Aim of the task –
When you reach the line below that has "Given: Click the Moz logo", start returning lines exactly, and stop after the line that has "The image size is (736, 513)."; skip the pictures.
╭─ Exercise material
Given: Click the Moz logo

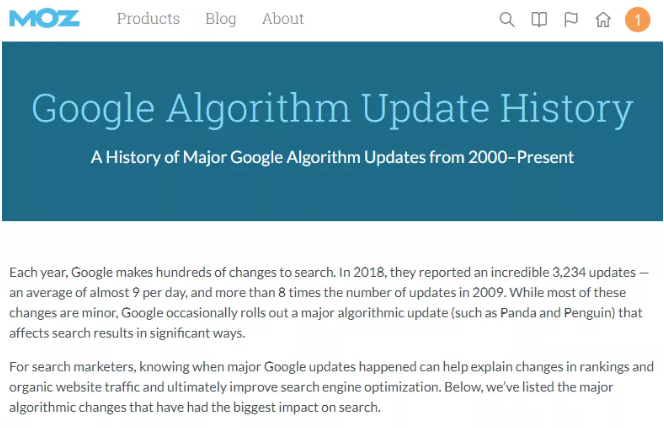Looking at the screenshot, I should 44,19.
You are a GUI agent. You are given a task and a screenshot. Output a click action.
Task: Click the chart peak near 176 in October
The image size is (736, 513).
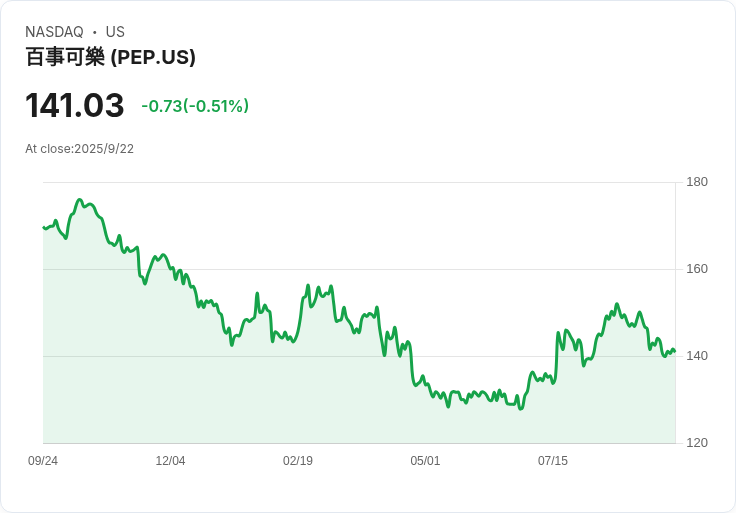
╰─
╭─ Exercise material
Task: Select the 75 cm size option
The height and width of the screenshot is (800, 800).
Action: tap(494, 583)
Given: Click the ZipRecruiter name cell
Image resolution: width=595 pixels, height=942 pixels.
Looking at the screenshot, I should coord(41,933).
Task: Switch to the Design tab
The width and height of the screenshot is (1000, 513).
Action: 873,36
╰─
Answer space –
Given: Click the Moz logo

Looking at the screenshot, I should 44,19.
You are a GUI agent. You are given a task and a screenshot. Output a click action.
Task: Click the chart peak near 176 in October
The image size is (736, 513).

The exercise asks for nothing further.